TEXTO A LER

A matemática, as identidades, o tempo e o caminhar a olhar para os pés (I)

Acabámos de assistir a tempos de intenso e crispado debate político e, se nada mudar, só poderemos esperar que continue e, porventura, se agrave. O debate tem-se caracterizado, a maioria das vezes, pela falta de rigor, pela vacuidade e pela falta de respeito mútuo, entre os diferentes intervenientes, o que só pode contribuir para a descredibilização da democracia.
Há que inverter esta situação, porque o debate sereno e refletido no Parlamento, ou fora dele, é um elemento constitutivo das sociedades modernas, progressivas e geradoras de bem-estar. Não credibilizar o debate político, pela falta de rigor no que se afirma e pela ausência de respeito pela pessoa do outro, só nos pode conduzir a situações e regimes, que usam como sustento a limitação das liberdades e a violação dos direitos fundamentais da pessoa humana.
No título faço apelo à matemática, não porque para aprofundar a democracia necessitemos de possuir, todos, conhecimentos aprofundados de matemática, mas porque o fazer política, tendo em conta algumas das regras básicas da matemática, teria como consequência uma sua maior dignificação.
São múltiplas as definições de matemática e não é por isso que ela perde a sua substância. Uma das mais generalizadamente aceites é a de que se trata da ciência do raciocínio lógico e abstrato. Ora, precisamente, uma das características mais presentes no debate político, hoje, em Portugal, mas não só, é a ausência de raciocínio lógico, isto é, a ausência de pensamento estruturado de acordo com as regras da lógica. O raciocínio pode ser dedutivo ou indutivo mas, sempre, uma afirmação terá que ser suportada por uma afirmação anterior, sem o que estaremos na presença de um raciocínio incoerente.
Porquê falar de identidades? Uma identidade enuncia um determinado pressuposto e proclama um certo resultado. Por exemplo:
          -   2 + 3 = 5 ou,
          - P = C + G + I + E – M
Complicado? Nem por isso; basta sabermos o que significa cada uma das letras; C é o consumo privado; G é o consumo público; I é o investimento; E são as exportações e M as importações e P é a produção. Quer dizer, a produção de um determinado país esgota-se nos gastos ou destinos que lhe atribui.

O QUE FAZER
Reescreva em forma de lista, por favor, o parágrafo do texto acima que começa por «São múltiplas as definições de matemática», mantendo os factos principais.

ENTRADAS DE DADOS
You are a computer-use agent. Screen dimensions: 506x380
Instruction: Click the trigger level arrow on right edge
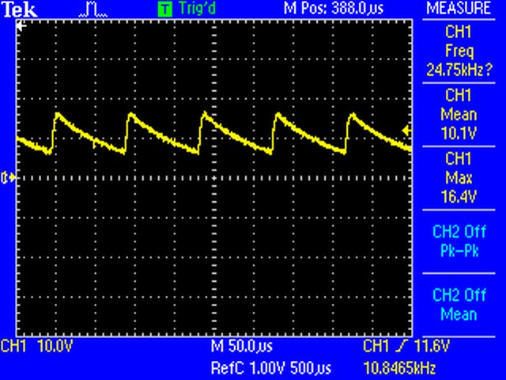pyautogui.click(x=406, y=130)
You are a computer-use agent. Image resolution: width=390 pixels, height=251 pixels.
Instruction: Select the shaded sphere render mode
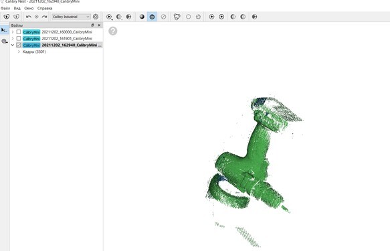(142, 17)
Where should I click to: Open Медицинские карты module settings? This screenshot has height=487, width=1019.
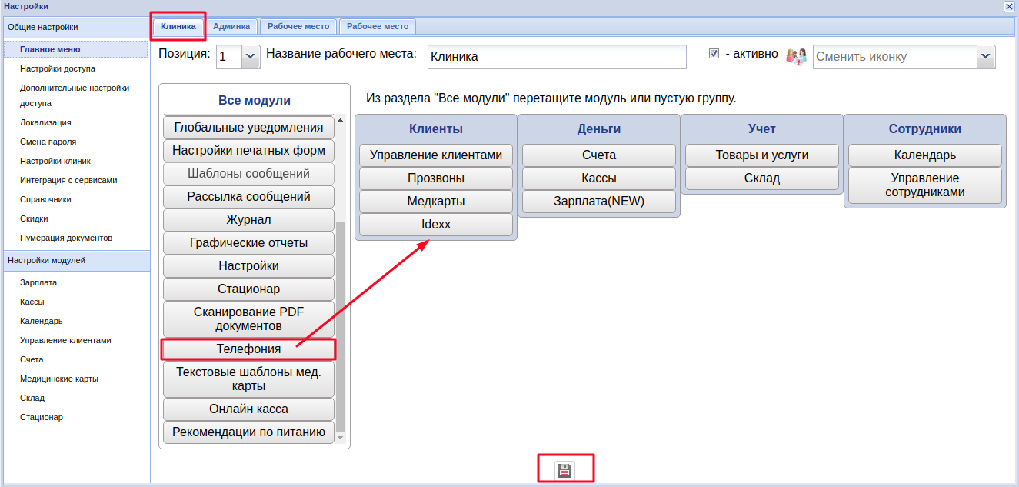[x=59, y=379]
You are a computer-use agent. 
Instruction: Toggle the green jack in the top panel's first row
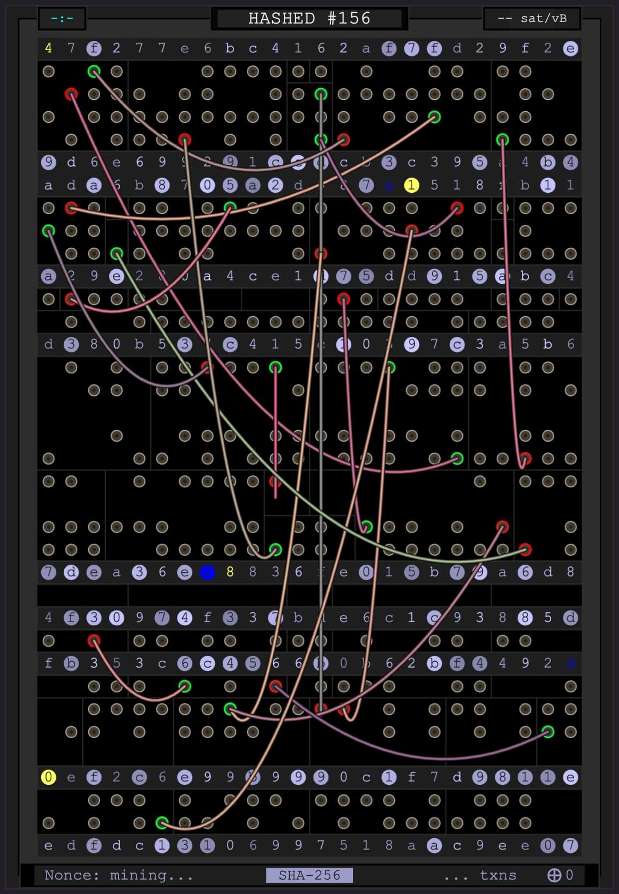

RESULTADO DA TAREFA
- Existem muitas definições de matemática, mas isso não lhe retira substância.
- Uma das mais aceites define-a como a ciência do raciocínio lógico e abstrato.
- Hoje, no debate político em Portugal, e não só, falta muitas vezes raciocínio lógico, isto é, pensamento estruturado segundo as regras da lógica.
- O raciocínio pode ser dedutivo ou indutivo, mas cada afirmação tem de se apoiar numa afirmação anterior. Sem isso, o raciocínio é incoerente.